■ Excerpted records

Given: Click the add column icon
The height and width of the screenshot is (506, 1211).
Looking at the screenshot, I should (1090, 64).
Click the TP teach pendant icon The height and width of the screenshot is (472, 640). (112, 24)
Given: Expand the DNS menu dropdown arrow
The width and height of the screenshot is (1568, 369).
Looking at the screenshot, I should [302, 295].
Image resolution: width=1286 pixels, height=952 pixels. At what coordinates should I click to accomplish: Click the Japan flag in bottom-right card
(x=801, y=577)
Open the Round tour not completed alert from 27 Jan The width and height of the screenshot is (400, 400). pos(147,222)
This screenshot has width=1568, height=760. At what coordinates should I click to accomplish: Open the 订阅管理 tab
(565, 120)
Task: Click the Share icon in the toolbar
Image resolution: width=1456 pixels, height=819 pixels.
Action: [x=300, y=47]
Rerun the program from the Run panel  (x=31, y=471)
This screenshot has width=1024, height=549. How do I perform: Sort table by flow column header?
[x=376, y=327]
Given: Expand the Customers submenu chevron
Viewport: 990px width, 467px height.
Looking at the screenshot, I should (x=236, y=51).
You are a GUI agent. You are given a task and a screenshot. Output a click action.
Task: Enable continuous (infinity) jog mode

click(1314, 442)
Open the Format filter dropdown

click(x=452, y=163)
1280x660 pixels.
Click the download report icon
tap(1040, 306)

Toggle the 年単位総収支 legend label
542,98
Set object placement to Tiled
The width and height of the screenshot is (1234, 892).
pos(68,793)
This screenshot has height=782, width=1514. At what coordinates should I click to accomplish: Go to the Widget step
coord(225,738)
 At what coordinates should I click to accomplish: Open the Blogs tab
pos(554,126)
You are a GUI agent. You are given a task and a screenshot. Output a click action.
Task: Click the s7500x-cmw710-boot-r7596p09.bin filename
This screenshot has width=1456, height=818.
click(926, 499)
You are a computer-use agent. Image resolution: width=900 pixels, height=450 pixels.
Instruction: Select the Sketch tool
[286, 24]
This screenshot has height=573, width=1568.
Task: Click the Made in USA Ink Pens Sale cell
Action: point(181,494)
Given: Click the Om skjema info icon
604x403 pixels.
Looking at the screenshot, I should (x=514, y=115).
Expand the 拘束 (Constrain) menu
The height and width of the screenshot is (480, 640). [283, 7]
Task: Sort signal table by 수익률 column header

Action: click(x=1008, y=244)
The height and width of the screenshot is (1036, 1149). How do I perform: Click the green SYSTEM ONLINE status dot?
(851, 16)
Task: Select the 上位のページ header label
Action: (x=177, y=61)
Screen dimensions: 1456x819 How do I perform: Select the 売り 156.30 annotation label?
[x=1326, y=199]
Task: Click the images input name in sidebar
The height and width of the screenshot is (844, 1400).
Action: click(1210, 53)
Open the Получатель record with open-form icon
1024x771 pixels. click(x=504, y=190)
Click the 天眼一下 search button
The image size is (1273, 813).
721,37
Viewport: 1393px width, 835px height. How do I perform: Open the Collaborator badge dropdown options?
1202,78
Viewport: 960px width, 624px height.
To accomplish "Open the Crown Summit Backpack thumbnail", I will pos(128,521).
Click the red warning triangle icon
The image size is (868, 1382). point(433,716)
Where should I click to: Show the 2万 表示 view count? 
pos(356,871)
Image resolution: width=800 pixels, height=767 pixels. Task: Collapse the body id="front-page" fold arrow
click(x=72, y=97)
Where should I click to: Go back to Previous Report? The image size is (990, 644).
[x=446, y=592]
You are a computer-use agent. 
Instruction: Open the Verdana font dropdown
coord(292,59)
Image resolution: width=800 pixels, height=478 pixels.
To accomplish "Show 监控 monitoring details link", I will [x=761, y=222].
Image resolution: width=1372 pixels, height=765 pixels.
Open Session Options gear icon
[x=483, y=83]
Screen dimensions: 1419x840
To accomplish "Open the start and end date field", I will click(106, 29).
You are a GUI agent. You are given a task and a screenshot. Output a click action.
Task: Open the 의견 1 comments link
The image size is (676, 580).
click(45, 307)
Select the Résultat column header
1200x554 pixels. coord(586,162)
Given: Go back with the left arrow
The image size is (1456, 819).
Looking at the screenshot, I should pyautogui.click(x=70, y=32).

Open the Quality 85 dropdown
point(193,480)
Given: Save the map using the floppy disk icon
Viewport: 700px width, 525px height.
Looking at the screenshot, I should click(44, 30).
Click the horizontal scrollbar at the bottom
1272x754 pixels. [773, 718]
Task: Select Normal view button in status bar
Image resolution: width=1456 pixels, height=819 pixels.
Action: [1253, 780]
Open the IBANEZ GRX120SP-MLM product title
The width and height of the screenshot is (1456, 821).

■ Given exercise
Turn these lines into a JSON list of strings, one string per line, leaving out blank lines.

■ Result for this task
[
  "Given: Click the add column icon",
  "The height and width of the screenshot is (506, 1211).",
  "Looking at the screenshot, I should (1090, 64).",
  "Click the TP teach pendant icon The height and width of the screenshot is (472, 640). (112, 24)",
  "Given: Expand the DNS menu dropdown arrow",
  "The width and height of the screenshot is (1568, 369).",
  "Looking at the screenshot, I should [302, 295].",
  "Image resolution: width=1286 pixels, height=952 pixels. At what coordinates should I click to accomplish: Click the Japan flag in bottom-right card",
  "(x=801, y=577)",
  "Open the Round tour not completed alert from 27 Jan The width and height of the screenshot is (400, 400). pos(147,222)",
  "This screenshot has width=1568, height=760. At what coordinates should I click to accomplish: Open the 订阅管理 tab",
  "(565, 120)",
  "Task: Click the Share icon in the toolbar",
  "Image resolution: width=1456 pixels, height=819 pixels.",
  "Action: [x=300, y=47]",
  "Rerun the program from the Run panel  (x=31, y=471)",
  "This screenshot has width=1024, height=549. How do I perform: Sort table by flow column header?",
  "[x=376, y=327]",
  "Given: Expand the Customers submenu chevron",
  "Viewport: 990px width, 467px height.",
  "Looking at the screenshot, I should (x=236, y=51).",
  "You are a GUI agent. You are given a task and a screenshot. Output a click action.",
  "Task: Enable continuous (infinity) jog mode",
  "click(1314, 442)",
  "Open the Format filter dropdown",
  "click(x=452, y=163)",
  "1280x660 pixels.",
  "Click the download report icon",
  "tap(1040, 306)",
  "Toggle the 年単位総収支 legend label",
  "542,98",
  "Set object placement to Tiled",
  "The width and height of the screenshot is (1234, 892).",
  "pos(68,793)",
  "This screenshot has height=782, width=1514. At what coordinates should I click to accomplish: Go to the Widget step",
  "coord(225,738)",
  " At what coordinates should I click to accomplish: Open the Blogs tab",
  "pos(554,126)",
  "You are a GUI agent. You are given a task and a screenshot. Output a click action.",
  "Task: Click the s7500x-cmw710-boot-r7596p09.bin filename",
  "This screenshot has width=1456, height=818.",
  "click(926, 499)",
  "You are a computer-use agent. Image resolution: width=900 pixels, height=450 pixels.",
  "Instruction: Select the Sketch tool",
  "[286, 24]",
  "This screenshot has height=573, width=1568.",
  "Task: Click the Made in USA Ink Pens Sale cell",
  "Action: point(181,494)",
  "Given: Click the Om skjema info icon",
  "604x403 pixels.",
  "Looking at the screenshot, I should (x=514, y=115).",
  "Expand the 拘束 (Constrain) menu",
  "The height and width of the screenshot is (480, 640). [283, 7]",
  "Task: Sort signal table by 수익률 column header",
  "Action: click(x=1008, y=244)",
  "The height and width of the screenshot is (1036, 1149). How do I perform: Click the green SYSTEM ONLINE status dot?",
  "(851, 16)",
  "Task: Select the 上位のページ header label",
  "Action: (x=177, y=61)",
  "Screen dimensions: 1456x819 How do I perform: Select the 売り 156.30 annotation label?",
  "[x=1326, y=199]",
  "Task: Click the images input name in sidebar",
  "The height and width of the screenshot is (844, 1400).",
  "Action: click(1210, 53)",
  "Open the Получатель record with open-form icon",
  "1024x771 pixels. click(x=504, y=190)",
  "Click the 天眼一下 search button",
  "The image size is (1273, 813).",
  "721,37",
  "Viewport: 1393px width, 835px height. How do I perform: Open the Collaborator badge dropdown options?",
  "1202,78",
  "Viewport: 960px width, 624px height.",
  "To accomplish \"Open the Crown Summit Backpack thumbnail\", I will pos(128,521).",
  "Click the red warning triangle icon",
  "The image size is (868, 1382). point(433,716)",
  "Where should I click to: Show the 2万 表示 view count? ",
  "pos(356,871)",
  "Image resolution: width=800 pixels, height=767 pixels. Task: Collapse the body id=\"front-page\" fold arrow",
  "click(x=72, y=97)",
  "Where should I click to: Go back to Previous Report? The image size is (990, 644).",
  "[x=446, y=592]",
  "You are a computer-use agent. ",
  "Instruction: Open the Verdana font dropdown",
  "coord(292,59)",
  "Image resolution: width=800 pixels, height=478 pixels.",
  "To accomplish \"Show 监控 monitoring details link\", I will [x=761, y=222].",
  "Image resolution: width=1372 pixels, height=765 pixels.",
  "Open Session Options gear icon",
  "[x=483, y=83]",
  "Screen dimensions: 1419x840",
  "To accomplish \"Open the start and end date field\", I will click(106, 29).",
  "You are a GUI agent. You are given a task and a screenshot. Output a click action.",
  "Task: Open the 의견 1 comments link",
  "The image size is (676, 580).",
  "click(45, 307)",
  "Select the Résultat column header",
  "1200x554 pixels. coord(586,162)",
  "Given: Go back with the left arrow",
  "The image size is (1456, 819).",
  "Looking at the screenshot, I should pyautogui.click(x=70, y=32).",
  "Open the Quality 85 dropdown",
  "point(193,480)",
  "Given: Save the map using the floppy disk icon",
  "Viewport: 700px width, 525px height.",
  "Looking at the screenshot, I should click(44, 30).",
  "Click the horizontal scrollbar at the bottom",
  "1272x754 pixels. [773, 718]",
  "Task: Select Normal view button in status bar",
  "Image resolution: width=1456 pixels, height=819 pixels.",
  "Action: [1253, 780]",
  "Open the IBANEZ GRX120SP-MLM product title",
  "The width and height of the screenshot is (1456, 821)."
]